■ **Textgrundlage**
━━━

Ich habe die unsägliche Krumpendorfrede eines Landeshauptmannes für so unerträglich gehalten, dass ich damals bei der Staatsanwaltschaft Anzeige erstattet habe. Sie wurde abgeschmettert - wie so viele Verfahren, die Bezug nehmen auf das NS-Verbotsgesetz. Wir stehen hier vor dem Gerichtsgebäude! Mein Appell an dieser Stelle: Justizia sei auf dem rechten Auge nicht blind! Du warst es in der Vergangenheit nur zu oft!

Österreich wurde nach 1945 wieder aufgebaut, heißt es in den Schulbüchern. Materiell mag es stimmen, doch wenn man das politischen Klima in diesem Lande betrachtet, dann kommen einem ernste Zweifel, ob die antifaschistischen Lippenbekenntnisse der Wiederaufbaugeneration nicht ein fürchterliches Erbe hinterlasen hat, auf dem der Mist einer biologistisch-neofaschistischen Unsinnsideologie wieder gedeihen kann!/p>

Eine von Humanität und dem Bekenntnis zum liberalen Rechtsstaat geleitete politische Aufklärung hatte in diesem Land kaum eine Chance, in der breiten Öffentlichkeit Aufklärungs- und Überzeugungsarbeit zu leisten. Ein Wall von Tabus und Mythen umrankten den Austrofaschismus und Nationalsozialismus und je ferner diese Zeiten rücken, desto leichter fällt es den sogenannten "Revisionisten", junge Menschen dazu zu verleiten, diese unselige Vergangenheit zu beschönigen zu verharmlosen. Aber damit entsteht eine Gefahr für die Gegenwart und Zukunft!

Alte Ideen und historische Reminiszenzen - ungestört von kritischen Einwänden - dominieren nicht mehr nur den Stammtisch! Ein von Irrationalität beherrschtes Gesellschafts- und Geschichtsbild spukt in den Köpfen der diverser Rechtsextremisten - die man nicht an der Glatze und den Schuhbänden in den Stiefeln erkennen kann - herum.

━━━

■ **Aufgabenstellung**
1. Übersetze aus der Rede den Satz „Österreich wurde nach 1945 wieder aufgebaut, heißt es in den Schulbüchern.“ ins Englische.
2. Schreibe den Abschnitt der Rede ab, der mit „Alte Ideen und“ beginnt und bis einschließlich „kann - herum.“ reicht.
3. Fasse die Rede in zwei Sätzen zusammen.
Stütze dich ausschließlich auf die Rede.

■ **Gespeicherte Daten**
━━━

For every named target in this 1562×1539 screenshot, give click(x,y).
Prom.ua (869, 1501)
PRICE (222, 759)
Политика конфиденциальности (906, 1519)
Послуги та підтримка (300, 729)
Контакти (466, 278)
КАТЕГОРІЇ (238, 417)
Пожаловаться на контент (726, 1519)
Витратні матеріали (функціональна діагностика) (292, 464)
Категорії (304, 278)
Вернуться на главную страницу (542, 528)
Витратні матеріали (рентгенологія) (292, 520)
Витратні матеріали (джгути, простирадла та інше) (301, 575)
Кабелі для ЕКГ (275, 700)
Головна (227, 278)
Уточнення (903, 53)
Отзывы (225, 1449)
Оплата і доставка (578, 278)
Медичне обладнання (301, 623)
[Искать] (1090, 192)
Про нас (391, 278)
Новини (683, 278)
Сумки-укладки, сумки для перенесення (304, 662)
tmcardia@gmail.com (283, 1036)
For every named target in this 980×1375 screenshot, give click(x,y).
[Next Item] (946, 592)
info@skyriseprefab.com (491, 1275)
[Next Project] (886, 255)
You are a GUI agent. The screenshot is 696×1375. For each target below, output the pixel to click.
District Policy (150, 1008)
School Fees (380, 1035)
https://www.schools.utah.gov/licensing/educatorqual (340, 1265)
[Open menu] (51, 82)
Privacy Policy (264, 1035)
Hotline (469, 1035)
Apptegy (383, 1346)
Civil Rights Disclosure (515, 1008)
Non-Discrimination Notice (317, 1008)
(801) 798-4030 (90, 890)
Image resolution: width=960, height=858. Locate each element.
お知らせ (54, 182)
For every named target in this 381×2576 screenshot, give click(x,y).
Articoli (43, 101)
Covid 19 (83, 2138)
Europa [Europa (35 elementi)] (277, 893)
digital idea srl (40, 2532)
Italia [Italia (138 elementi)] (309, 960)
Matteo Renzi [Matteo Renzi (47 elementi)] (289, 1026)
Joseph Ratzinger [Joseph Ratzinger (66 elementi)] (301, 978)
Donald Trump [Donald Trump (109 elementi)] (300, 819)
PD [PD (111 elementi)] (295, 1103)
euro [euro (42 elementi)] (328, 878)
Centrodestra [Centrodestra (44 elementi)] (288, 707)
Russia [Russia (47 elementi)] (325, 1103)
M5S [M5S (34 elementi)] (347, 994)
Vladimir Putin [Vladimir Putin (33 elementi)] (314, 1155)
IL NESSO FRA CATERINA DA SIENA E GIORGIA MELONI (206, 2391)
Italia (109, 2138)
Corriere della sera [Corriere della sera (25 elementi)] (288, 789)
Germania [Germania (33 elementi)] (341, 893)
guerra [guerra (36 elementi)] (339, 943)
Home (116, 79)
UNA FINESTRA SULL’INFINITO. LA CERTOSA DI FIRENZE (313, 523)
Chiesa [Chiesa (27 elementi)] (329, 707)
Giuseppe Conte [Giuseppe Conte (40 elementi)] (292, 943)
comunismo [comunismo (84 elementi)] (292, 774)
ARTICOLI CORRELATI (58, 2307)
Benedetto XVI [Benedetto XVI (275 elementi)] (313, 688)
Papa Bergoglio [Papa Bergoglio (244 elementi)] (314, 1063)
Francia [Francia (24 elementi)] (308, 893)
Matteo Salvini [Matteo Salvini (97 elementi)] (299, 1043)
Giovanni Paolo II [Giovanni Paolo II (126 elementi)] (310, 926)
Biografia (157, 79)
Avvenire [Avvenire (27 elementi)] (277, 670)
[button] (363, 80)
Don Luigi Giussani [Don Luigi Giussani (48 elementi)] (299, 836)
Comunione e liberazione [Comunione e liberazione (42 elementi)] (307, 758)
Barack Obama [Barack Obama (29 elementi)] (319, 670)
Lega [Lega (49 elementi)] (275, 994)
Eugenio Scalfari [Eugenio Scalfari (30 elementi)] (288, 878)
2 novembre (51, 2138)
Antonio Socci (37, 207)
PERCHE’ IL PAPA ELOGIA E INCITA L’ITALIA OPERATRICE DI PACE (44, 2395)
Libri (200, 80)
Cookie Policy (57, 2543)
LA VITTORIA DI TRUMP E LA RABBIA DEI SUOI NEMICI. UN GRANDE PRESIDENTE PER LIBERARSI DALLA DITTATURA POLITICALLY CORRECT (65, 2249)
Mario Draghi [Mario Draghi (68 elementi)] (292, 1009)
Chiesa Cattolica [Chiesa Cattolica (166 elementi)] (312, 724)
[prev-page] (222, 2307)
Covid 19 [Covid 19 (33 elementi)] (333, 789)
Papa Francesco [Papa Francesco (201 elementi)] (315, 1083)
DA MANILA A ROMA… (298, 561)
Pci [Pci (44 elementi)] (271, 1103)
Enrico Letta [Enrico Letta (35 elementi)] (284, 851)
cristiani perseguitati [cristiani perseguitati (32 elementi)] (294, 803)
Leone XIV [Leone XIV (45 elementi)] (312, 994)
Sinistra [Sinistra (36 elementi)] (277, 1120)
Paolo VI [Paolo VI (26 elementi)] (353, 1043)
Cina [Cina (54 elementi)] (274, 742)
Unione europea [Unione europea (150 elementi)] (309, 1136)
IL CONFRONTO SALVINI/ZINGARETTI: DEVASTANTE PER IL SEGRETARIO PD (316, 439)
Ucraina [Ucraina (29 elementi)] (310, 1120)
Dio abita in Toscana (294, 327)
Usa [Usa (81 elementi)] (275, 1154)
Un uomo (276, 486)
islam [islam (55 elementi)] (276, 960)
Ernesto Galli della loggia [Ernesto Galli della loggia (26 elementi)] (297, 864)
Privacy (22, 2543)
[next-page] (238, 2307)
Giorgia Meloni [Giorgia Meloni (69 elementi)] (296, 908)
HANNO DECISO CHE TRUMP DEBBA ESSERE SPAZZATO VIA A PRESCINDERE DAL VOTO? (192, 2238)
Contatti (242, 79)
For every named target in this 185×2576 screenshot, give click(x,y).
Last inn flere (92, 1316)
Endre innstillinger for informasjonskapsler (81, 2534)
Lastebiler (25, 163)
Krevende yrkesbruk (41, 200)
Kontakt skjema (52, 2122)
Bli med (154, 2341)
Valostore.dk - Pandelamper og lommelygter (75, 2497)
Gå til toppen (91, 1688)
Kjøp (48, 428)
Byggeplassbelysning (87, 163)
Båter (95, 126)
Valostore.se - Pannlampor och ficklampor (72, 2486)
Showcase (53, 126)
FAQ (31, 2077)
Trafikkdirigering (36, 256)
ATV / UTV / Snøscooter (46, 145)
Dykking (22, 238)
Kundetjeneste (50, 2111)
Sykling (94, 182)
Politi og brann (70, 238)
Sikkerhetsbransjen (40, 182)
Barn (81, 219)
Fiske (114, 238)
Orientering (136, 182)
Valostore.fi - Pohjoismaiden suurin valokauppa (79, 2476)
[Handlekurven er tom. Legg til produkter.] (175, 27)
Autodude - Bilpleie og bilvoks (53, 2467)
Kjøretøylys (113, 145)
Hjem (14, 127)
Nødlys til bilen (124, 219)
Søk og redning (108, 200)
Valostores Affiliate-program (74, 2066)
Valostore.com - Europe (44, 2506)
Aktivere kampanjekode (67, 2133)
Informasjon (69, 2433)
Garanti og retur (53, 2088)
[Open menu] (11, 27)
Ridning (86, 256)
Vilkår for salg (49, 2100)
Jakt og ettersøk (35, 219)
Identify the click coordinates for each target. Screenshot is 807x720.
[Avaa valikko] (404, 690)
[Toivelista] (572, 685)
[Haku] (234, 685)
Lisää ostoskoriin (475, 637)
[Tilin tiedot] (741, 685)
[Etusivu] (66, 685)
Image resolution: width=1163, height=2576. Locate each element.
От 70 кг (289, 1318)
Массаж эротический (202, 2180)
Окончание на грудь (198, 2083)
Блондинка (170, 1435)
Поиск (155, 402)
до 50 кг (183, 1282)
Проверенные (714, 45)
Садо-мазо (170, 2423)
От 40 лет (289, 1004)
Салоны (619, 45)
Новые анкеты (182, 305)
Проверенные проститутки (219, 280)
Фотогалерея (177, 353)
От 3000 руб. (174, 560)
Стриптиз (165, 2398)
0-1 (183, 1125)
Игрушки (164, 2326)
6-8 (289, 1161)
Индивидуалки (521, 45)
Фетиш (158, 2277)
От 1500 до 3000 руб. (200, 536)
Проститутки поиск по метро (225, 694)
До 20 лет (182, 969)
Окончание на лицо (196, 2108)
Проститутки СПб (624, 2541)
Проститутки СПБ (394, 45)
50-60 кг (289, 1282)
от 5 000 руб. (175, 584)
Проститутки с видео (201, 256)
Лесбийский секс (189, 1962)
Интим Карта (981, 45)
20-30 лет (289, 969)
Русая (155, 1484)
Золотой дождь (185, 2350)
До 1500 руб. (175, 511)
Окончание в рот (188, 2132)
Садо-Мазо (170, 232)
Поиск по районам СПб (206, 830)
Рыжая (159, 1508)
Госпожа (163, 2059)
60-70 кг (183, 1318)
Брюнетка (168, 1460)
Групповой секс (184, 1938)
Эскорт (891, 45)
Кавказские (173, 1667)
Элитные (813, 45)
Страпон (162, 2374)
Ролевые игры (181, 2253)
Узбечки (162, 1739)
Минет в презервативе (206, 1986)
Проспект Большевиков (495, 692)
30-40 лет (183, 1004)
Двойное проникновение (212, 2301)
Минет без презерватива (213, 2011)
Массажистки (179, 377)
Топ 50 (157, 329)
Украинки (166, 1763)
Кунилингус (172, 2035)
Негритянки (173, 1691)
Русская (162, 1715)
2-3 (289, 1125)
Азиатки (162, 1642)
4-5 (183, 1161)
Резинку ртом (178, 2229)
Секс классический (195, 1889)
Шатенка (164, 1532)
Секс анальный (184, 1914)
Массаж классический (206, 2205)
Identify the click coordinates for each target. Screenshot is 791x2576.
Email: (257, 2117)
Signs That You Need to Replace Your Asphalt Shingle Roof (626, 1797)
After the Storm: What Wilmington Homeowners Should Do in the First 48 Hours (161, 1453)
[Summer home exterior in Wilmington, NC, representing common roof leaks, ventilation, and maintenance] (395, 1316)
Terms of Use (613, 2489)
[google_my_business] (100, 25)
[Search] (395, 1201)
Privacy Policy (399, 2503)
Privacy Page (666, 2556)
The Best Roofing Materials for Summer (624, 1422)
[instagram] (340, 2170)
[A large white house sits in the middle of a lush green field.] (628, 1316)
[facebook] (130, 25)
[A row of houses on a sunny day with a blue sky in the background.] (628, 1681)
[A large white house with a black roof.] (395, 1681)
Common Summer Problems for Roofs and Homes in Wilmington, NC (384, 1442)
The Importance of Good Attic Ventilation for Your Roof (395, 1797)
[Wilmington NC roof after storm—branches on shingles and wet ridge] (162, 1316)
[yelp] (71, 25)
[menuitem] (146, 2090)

━━━

■ **Lösungen**
1. Austria was rebuilt after 1945, according to the school textbooks.

2.
Alte Ideen und historische Reminiszenzen - ungestört von kritischen Einwänden - dominieren nicht mehr nur den Stammtisch! Ein von Irrationalität beherrschtes Gesellschafts- und Geschichtsbild spukt in den Köpfen der diverser Rechtsextremisten - die man nicht an der Glatze und den Schuhbänden in den Stiefeln erkennen kann - herum.

3. Die Rede berichtet von einer Anzeige gegen die Krumpendorfrede eines Landeshauptmannes, die wie viele Verfahren zum NS-Verbotsgesetz abgeschmettert wurde, und appelliert, die Justiz dürfe auf dem rechten Auge nicht blind sein. Außerdem warnt sie, dass Tabus und Mythen um Austrofaschismus und Nationalsozialismus es sogenannten „Revisionisten“ erleichtern, junge Menschen zur Verharmlosung dieser Vergangenheit zu verleiten, was eine Gefahr für Gegenwart und Zukunft sei.